··· Material for the task ···

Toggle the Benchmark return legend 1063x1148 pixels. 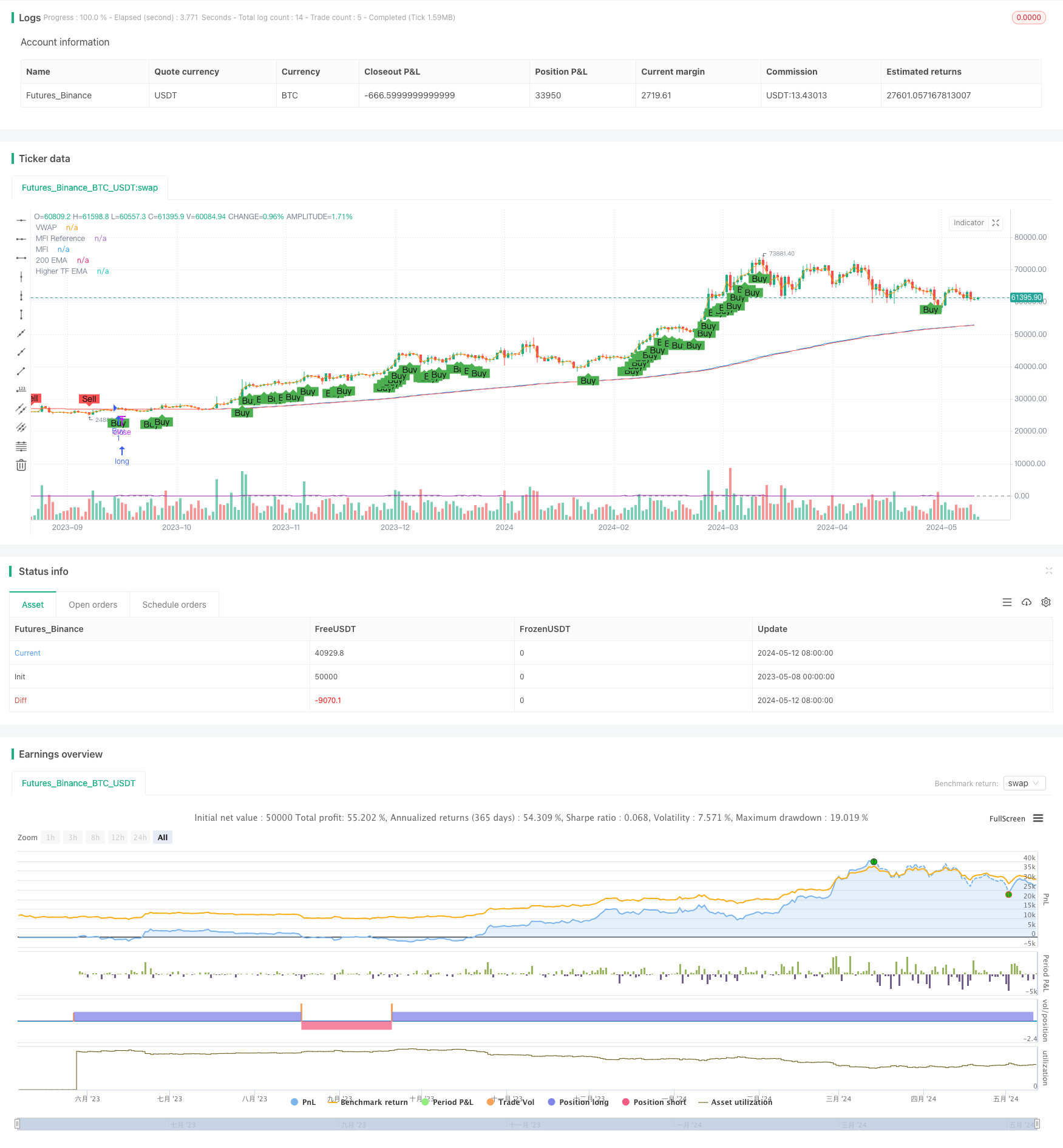[x=368, y=1102]
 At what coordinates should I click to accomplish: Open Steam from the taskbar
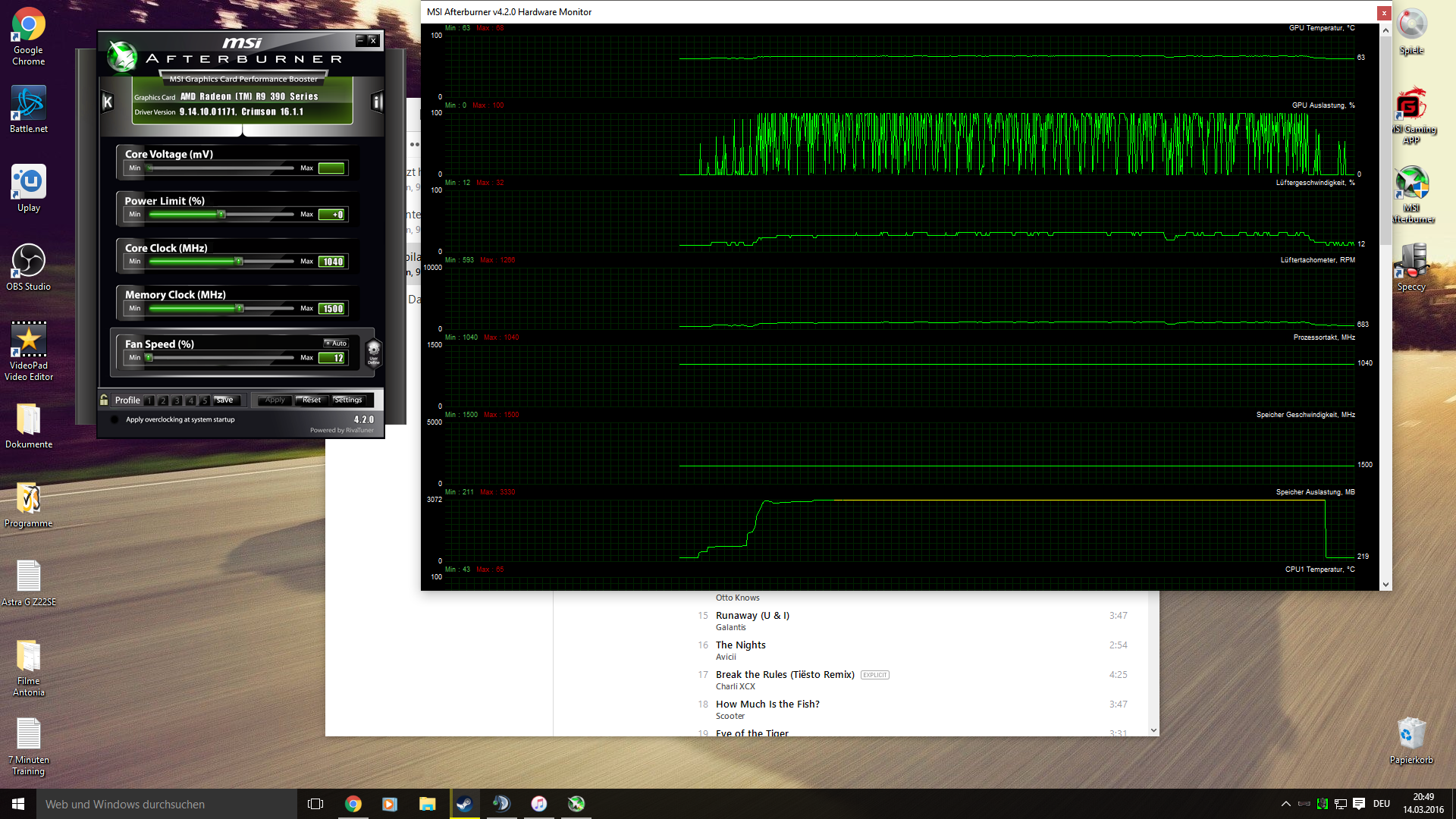pos(464,804)
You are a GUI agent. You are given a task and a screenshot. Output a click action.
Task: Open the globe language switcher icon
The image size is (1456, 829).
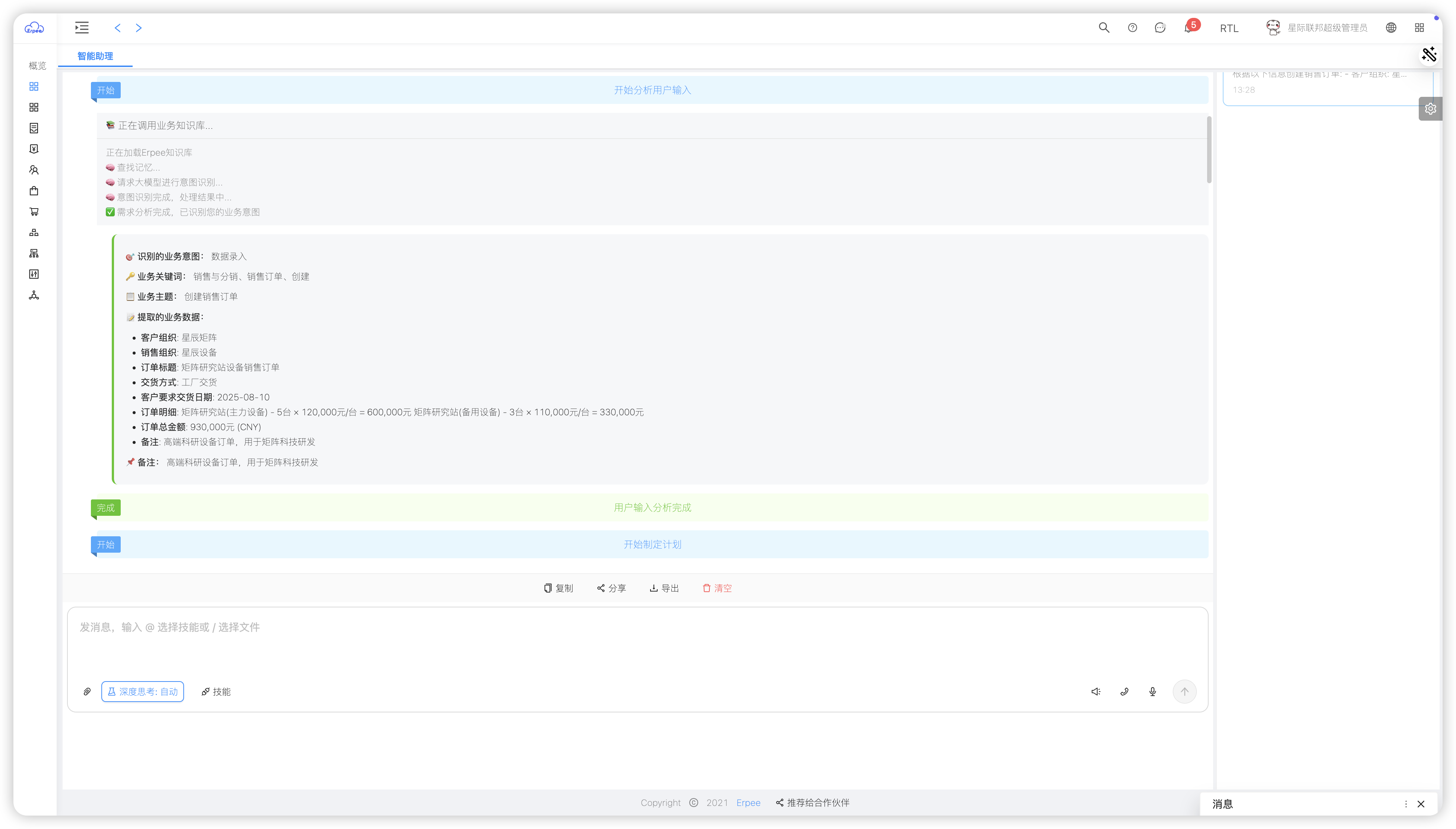pos(1390,28)
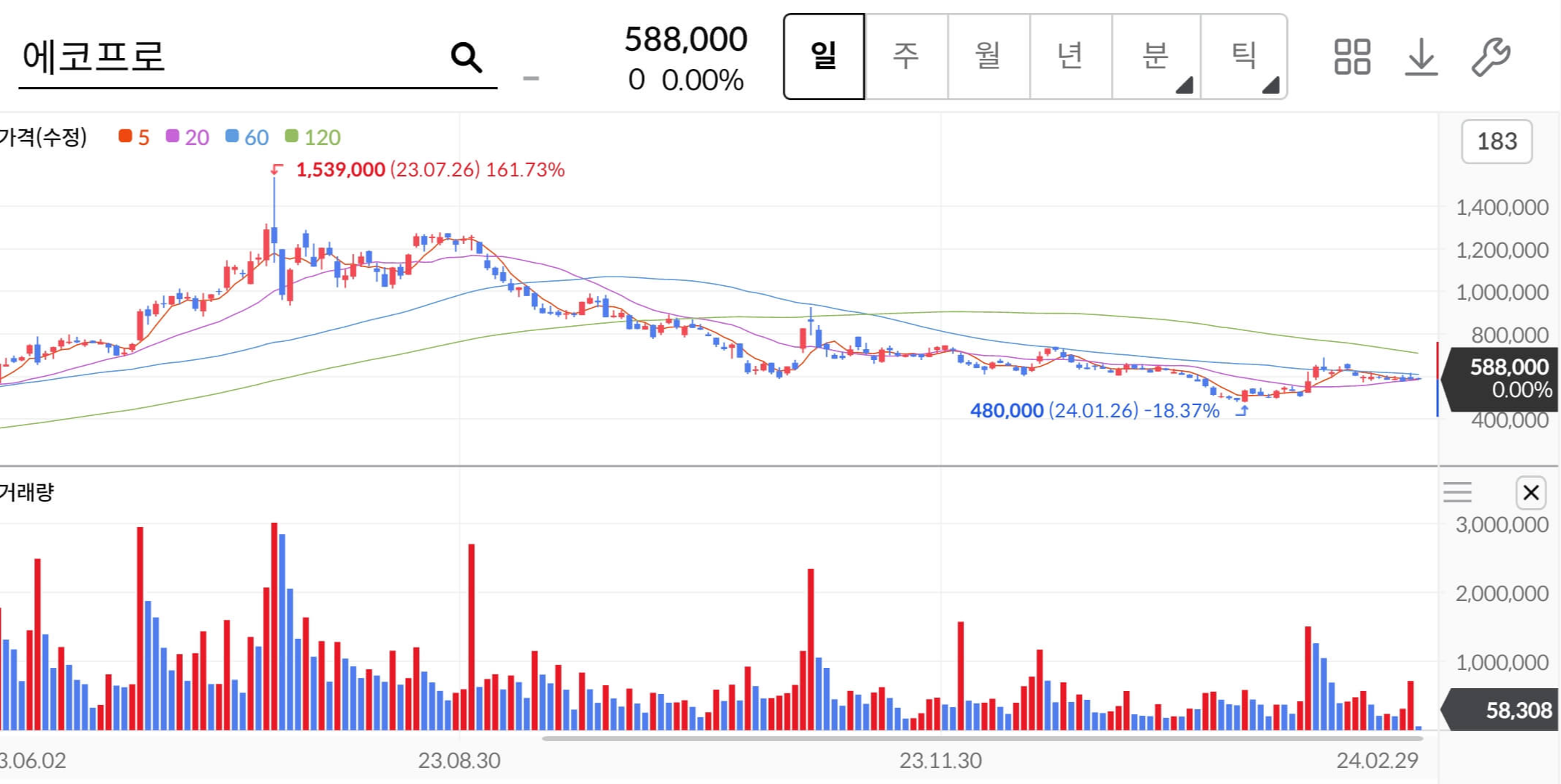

···

> [Work order]:
What you return must match the lines above from the one with "At what coordinates" through the one with "Task: Open the globe language switcher icon" exactly, with both ends included and the pictures excluded.

> [Reply]:
 At what coordinates should I click to accomplish: Open Steam from the taskbar
pos(464,804)
You are a GUI agent. You are given a task and a screenshot. Output a click action.
Task: Open the globe language switcher icon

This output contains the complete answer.